Dr. Yang emphasizes that using bleach to treat infections is dangerous and ineffective due to its high concentration and caustic nature. However, when used in controlled low concentrations, the active ingredient in bleach can interact with living tissue without harm. This insight led the team to explore the possibility of using a bleach-related compound to target bacteria causing ear infections.

The researchers aimed to create an on-demand hypobromous acid (HOBr) production system within the middle ear where ear infections occur. Taking inspiration from an enzyme in giant kelp, which converts hydrogen peroxide (H²O²) to hypobromous acid (HOBr), the team designed vanadium pentoxide (V²O⁵) nanowires. These nanowires, resembling rods, release hypobromous acid in the presence of H²O²-producing bacteria while minimizing diffusion into body fluids.

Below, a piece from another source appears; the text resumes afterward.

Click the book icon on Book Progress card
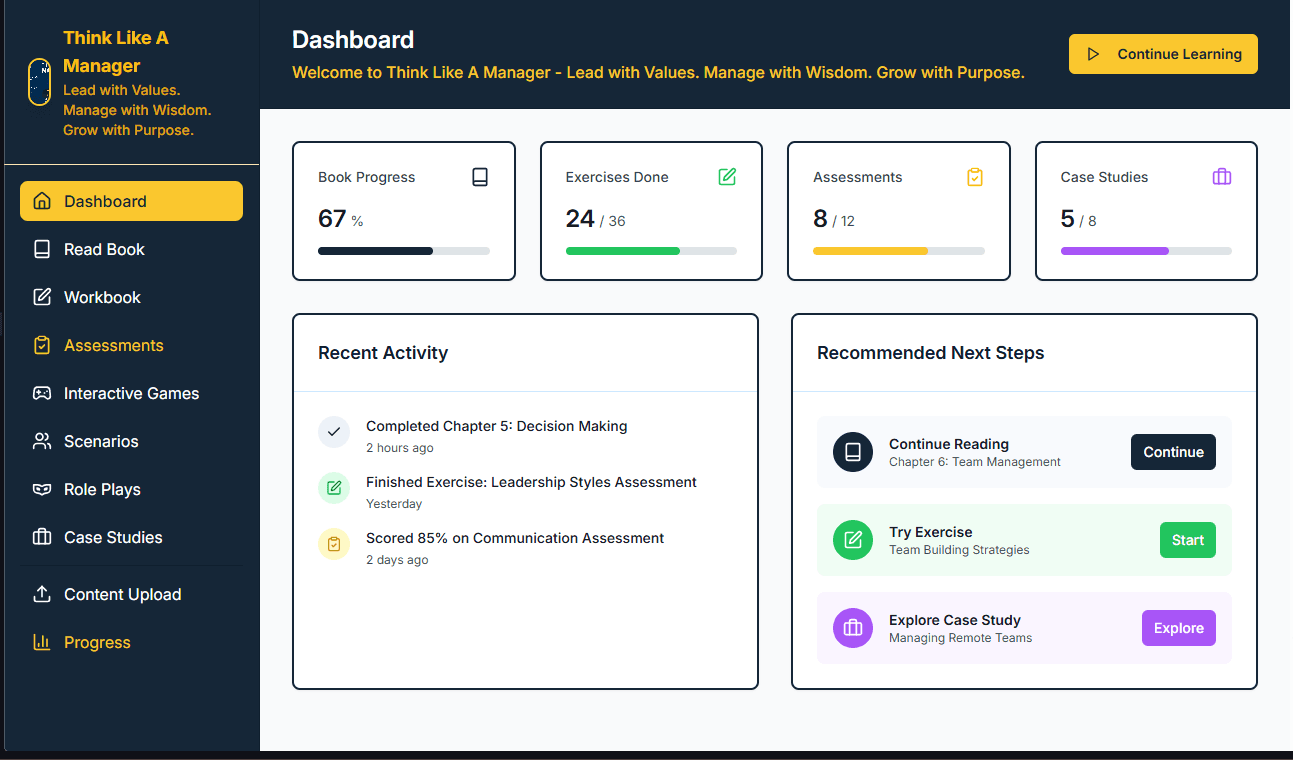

Testing this approach on chinchillas, which experience similar ear infections to human children, the researchers successfully reduced Streptococcus pneumoniae bacteria, a common ear infection culprit. The chinchillas' inflamed eardrums returned to normal after treatment with the nanowires. Notably, the treatment did not impair the animals' hearing, suggesting its potential safety for human application.

Video from the American Chemical Society describing how Cornell researchers are treating earaches with nanoparticles that generate antiseptic on demand. Closed captions are available on this video. If you are using a mobile phone, please enable captions clicking on the gear icon.

Because these substances are reactive and break down quickly, Yang and her colleagues sought to generate one of them on an as-needed basis behind the eardrum in the middle ear, where ear infections occur. They developed a practical method to deliver the treatment topically as a gel into the ear canal. By incorporating peptides known for facilitating particle transport through the eardrum, the nanowires within the gel effectively passed through the intact tissue. This less invasive approach may open the door for a more convenient and user-friendly treatment option, and they are also exploring other approaches for passing the nanowires through the eardrum.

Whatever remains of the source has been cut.